森谷氏:どちらかというと後者ですね。当時のベトナムの方は歯の健康に対して、ニーズはあるものの、そこまで意識は高くありませんでした

ferret:キシリトールガムの歯の健康を保つという特徴を訴求するため、どのような戦略をとられたのでしょうか?

森谷氏:メーカーが一方的にいうのではなくて、第三者の視点を交えて訴求することで、信頼度を高められないかと考えました。そこで、ベトナム人の歯の健康をサポートする、という目的の元、VOSA(ベトナム政府保健省の外郭団体にあたる口腔研究協会)と提携協力し、臨床試験の実施、成功を経て、キシリトールガムに対してVOSA認証をいただくことができました。

ferret:この取り組みはいつ頃から始められたのですか?また、始めたきっかけは何だったのでしょうか?

森谷氏:2016年頃に売上が伸び悩み、マーケティング活動を始めました。どういうことかと申しますと、まずは日本とベトナムの小売形態の違いをご説明します。

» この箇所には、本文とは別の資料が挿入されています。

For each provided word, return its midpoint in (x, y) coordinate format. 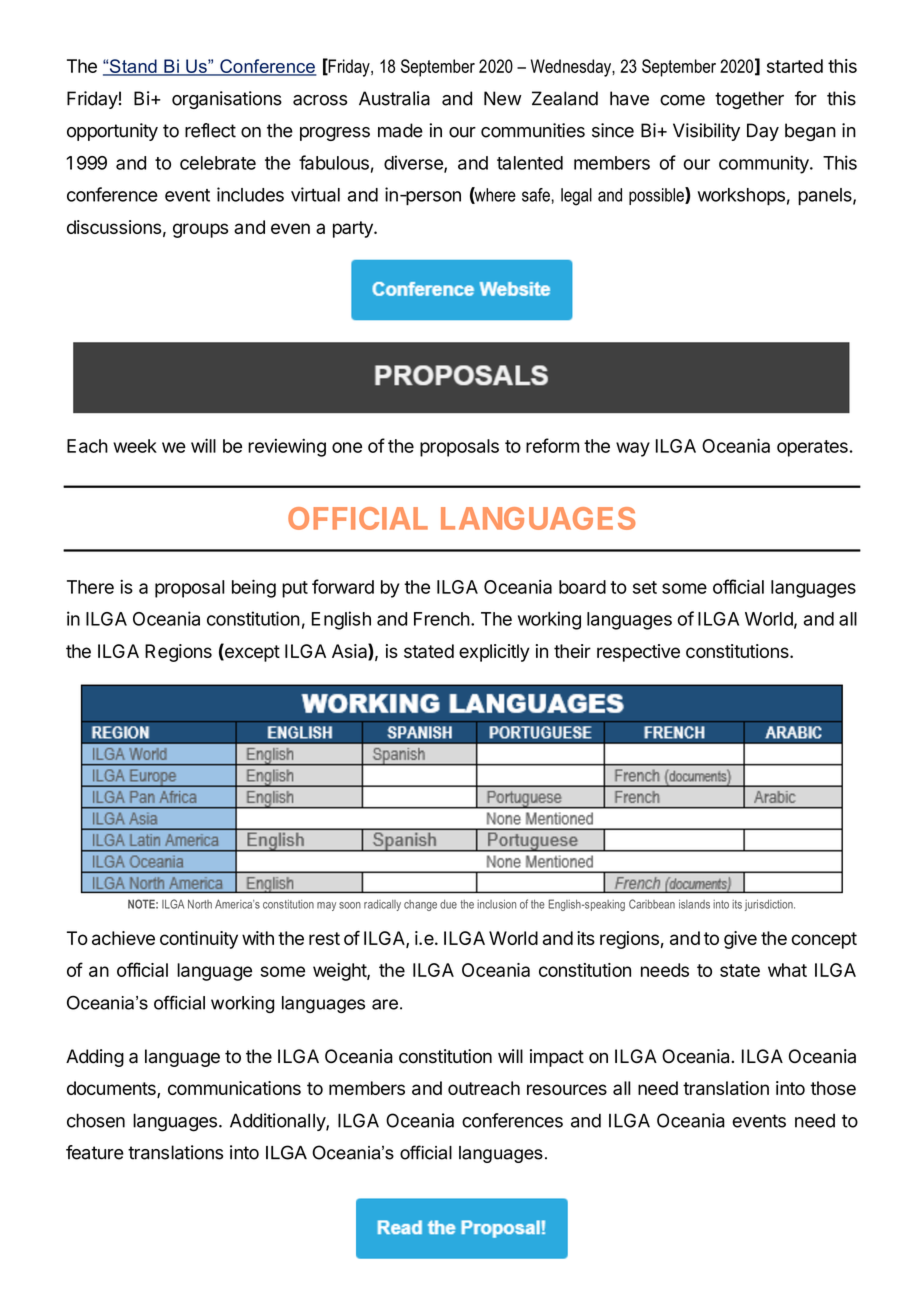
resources (567, 1089)
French (442, 619)
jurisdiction (770, 905)
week (135, 446)
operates (812, 448)
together (749, 100)
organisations (227, 100)
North (200, 904)
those (833, 1088)
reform (552, 445)
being (254, 588)
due (448, 904)
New (502, 98)
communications (234, 1088)
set (645, 587)
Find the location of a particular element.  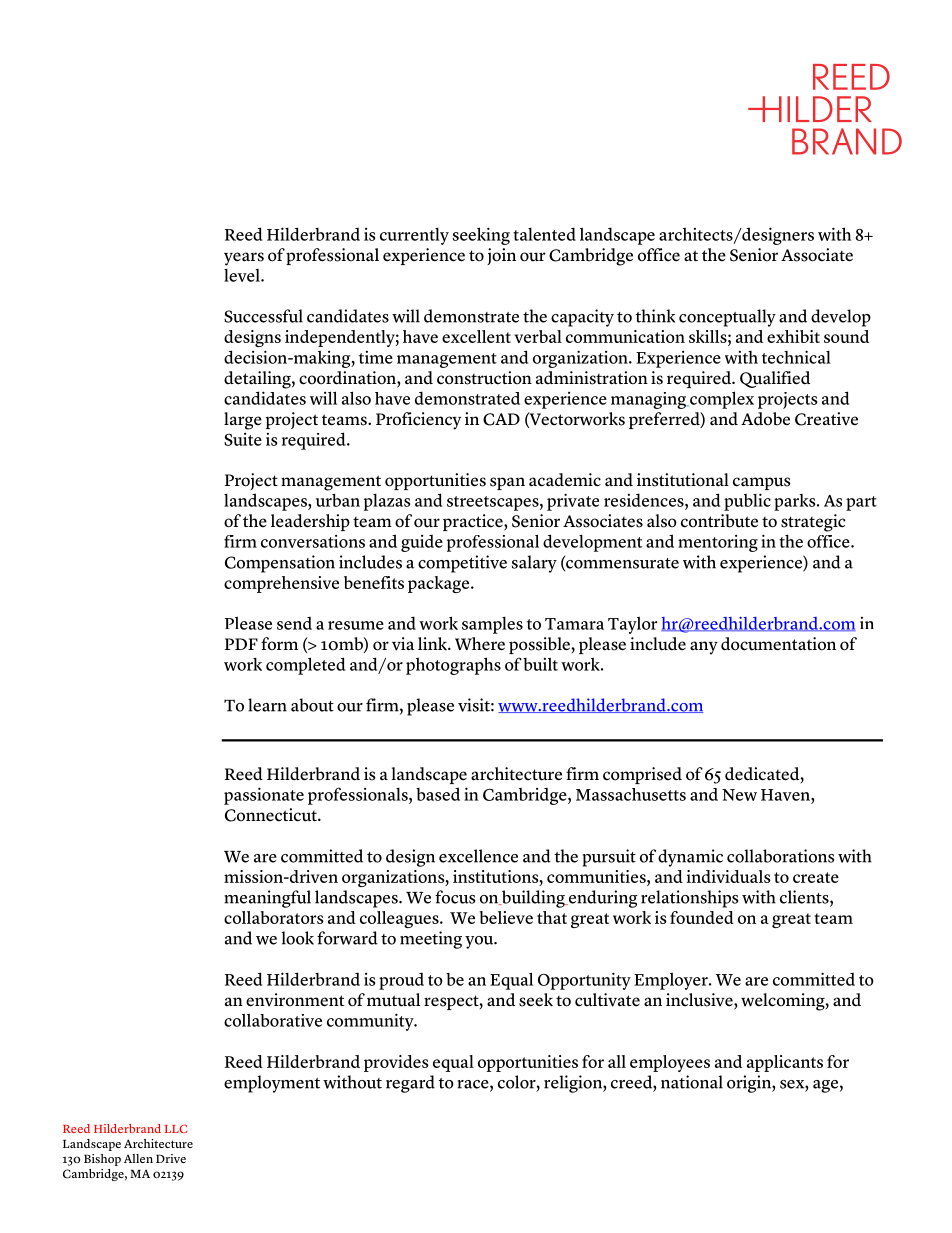

years is located at coordinates (244, 259).
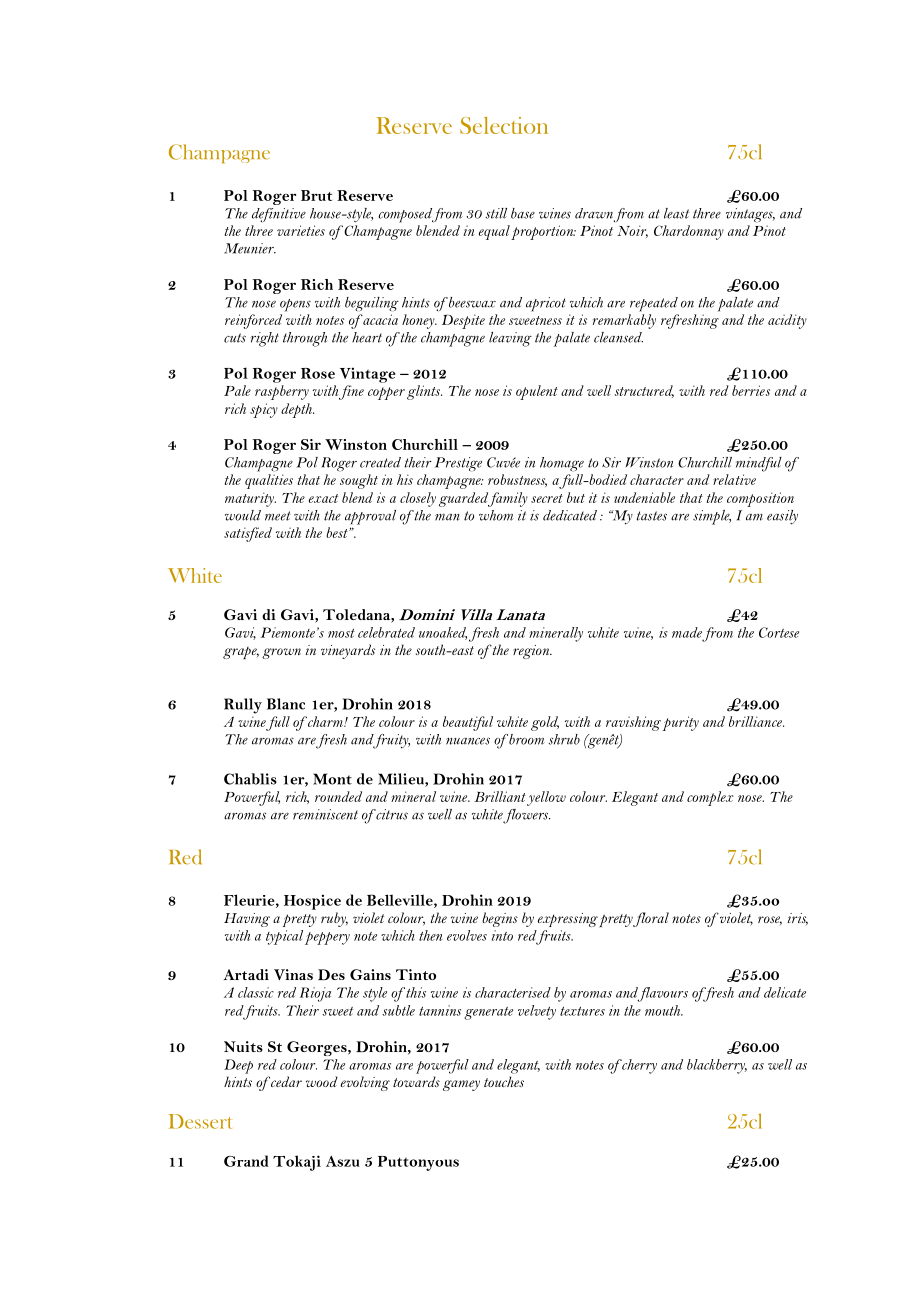  What do you see at coordinates (751, 390) in the screenshot?
I see `berries` at bounding box center [751, 390].
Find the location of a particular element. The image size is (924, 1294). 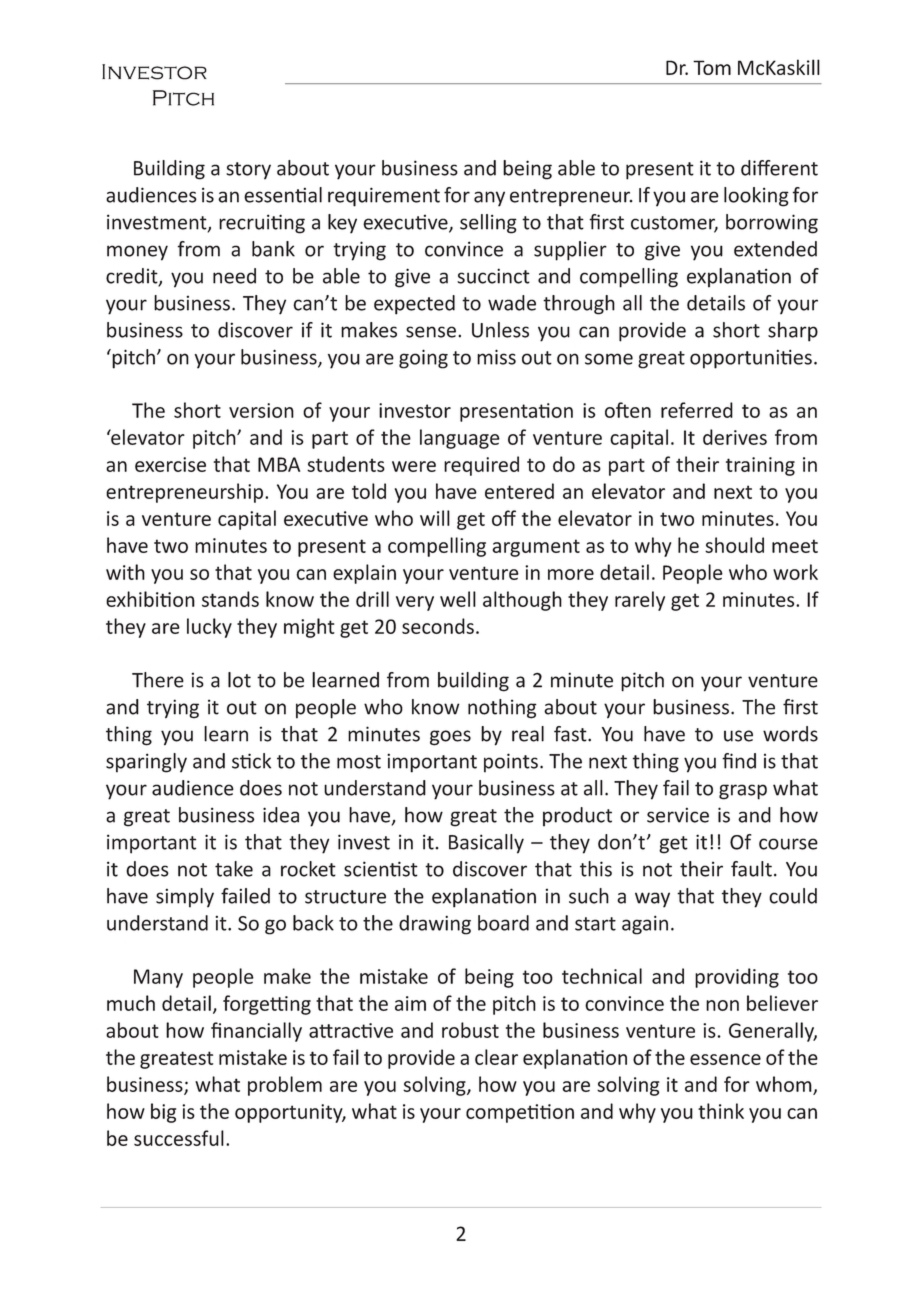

日本の場合、商品を納品すれば自動的にお店に並びます。ですが、東南アジアには、スーパーやコンビニエンスストアといった小売店の「モダントレード(MT)」と個人商店の「トラディッショナルトレード(TT)」という2つの小売形態があります

ベトナムの市場では、TTがおよそ8割をしめています。MTは、商品を納品すればお店に並ぶのですが、TTは、商品がお店に並ばない場合もあるため、まずは「お店に商品を並べる」ことに注力していた時期がありました。その後、なかなか売上が伸びなくなったため、新たにマーケティング活動をすることにしました。

そのとき市場調査をして「キシリトールガムの機能価値をお客さまが理解してくれていない」ということが分かったので、改めて、機能価値を訴求していこうと考えました

ferret:当時はどのようなマーケティングを行っていたのでしょうか?

これまで主にマスメディアでテレビCMを展開していました。内容はキシリトールガムというブランドの性質上、おかたい、真面目な内容になりがちでした。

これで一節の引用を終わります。